Whether or not supervisors intend to grant Clerk Sarona Irvin’s request for roughly $30,000 remains uncertain. Previous boards have denied such requests from the court at mid-fiscal year, with some supervisors arguing that other departments don’t ask for funding until budget discussions in the winter.
Irvin made her pitch to the board at its meeting Thursday as a non-action item. The board could revisit the request in the future.
The clerk not only requested funding for a full-time employee, but also spoke to the board about her plans to reorganize the office, both in terms of staff duties and the arrangement of the desks and other equipment, to better handle their duties and how they work with the public. The clerk also spoke about her office’s need for increased security measures.
Irvin provided the board with a breakdown of her office staff’s work and caseloads over the years since 2011. The office saw 1,437 criminal cases initiated in 2017 compared to 673 in 2011. The number of civil actions remained steady, around 500 since 2011. Her office records thousands of deeds and issues hundreds of concealed-weapons, passports and marriage licenses.
The office also has run on a staff deficit since 2011 and needed, according to an annual state study, more than two, full-time employees from 2014 through 2017 to adequately handle the workload. The state mandates that the clerk’s office handle more than 800 duties.

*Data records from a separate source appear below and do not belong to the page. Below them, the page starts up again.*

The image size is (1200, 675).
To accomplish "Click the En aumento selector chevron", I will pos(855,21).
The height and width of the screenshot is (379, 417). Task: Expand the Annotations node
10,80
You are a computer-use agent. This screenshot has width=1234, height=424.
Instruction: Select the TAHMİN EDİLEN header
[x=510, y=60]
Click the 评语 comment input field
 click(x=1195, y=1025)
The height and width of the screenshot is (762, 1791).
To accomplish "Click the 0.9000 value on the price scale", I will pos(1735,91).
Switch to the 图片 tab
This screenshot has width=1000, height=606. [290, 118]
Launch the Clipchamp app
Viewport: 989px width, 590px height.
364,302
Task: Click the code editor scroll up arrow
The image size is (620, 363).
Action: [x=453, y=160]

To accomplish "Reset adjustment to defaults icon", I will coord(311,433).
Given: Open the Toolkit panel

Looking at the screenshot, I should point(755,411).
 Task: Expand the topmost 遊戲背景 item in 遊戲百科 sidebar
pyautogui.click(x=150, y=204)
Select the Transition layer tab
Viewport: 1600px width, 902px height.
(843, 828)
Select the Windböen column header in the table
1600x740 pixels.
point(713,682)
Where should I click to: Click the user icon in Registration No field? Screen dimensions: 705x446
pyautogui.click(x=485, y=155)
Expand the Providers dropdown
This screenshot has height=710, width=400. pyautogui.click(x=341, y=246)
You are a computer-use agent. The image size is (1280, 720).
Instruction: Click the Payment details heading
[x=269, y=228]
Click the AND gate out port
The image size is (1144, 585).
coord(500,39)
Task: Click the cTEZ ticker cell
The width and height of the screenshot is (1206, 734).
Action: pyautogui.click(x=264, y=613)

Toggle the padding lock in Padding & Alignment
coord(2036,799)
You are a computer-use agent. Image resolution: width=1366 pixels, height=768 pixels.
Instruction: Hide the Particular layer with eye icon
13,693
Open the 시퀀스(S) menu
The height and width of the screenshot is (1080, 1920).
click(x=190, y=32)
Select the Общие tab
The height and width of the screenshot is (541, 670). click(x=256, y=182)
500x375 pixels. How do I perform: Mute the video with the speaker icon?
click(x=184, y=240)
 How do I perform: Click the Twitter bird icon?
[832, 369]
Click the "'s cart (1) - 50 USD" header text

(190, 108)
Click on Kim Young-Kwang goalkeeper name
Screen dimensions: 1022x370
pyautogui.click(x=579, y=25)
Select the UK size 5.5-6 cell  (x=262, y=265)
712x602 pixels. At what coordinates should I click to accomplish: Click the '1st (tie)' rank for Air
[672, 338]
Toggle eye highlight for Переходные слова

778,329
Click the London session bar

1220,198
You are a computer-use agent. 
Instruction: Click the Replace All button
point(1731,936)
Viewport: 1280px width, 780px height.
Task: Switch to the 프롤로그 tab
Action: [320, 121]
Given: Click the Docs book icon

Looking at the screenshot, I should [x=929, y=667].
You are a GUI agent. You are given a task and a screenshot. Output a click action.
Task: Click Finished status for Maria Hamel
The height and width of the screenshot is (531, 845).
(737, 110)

Irvin’s fiscal 2018 budget request included funding for two, full-time employees. Irvin also asked to free up funds by eliminating one of its three, part-time positions. The board approved in the spring a county budget that included funding for only one additional full-time employee in the clerk’s office and the elimination of the part-time position as requested.
“My staff continues to put in more than the regular hours,” Irvin said.
The clerk said she and her staff accumulated 1,391 compensatory hours in fiscal 2018.
Irvin said her office lacks tenured employees. Irvin has nearly 27 years of experience working in the office while her chief deputy clerk Cynthia Kibler and deputy clerk Karla Ortts have clocked in almost 22 years each with the court. But, as Irvin noted, the next most experienced worker, deputy clerk Andrea Harris, has almost three years in the office.
“So that was kind of eye-opening and being there 26 years myself, I still learn things every day,” Irvin said.
Staff turnover slows down production because new employees need training, Irvin said.
Office morale remains low as a result of the increased workload and staff shortage and turnover, the clerk said. Irvin warned the board that if her entire office staff left as of June 30, the county would have paid $16,799 in comp-time pay and $13,955 in unused annual leave – a total nearly equal that of the salary for a full-time employee.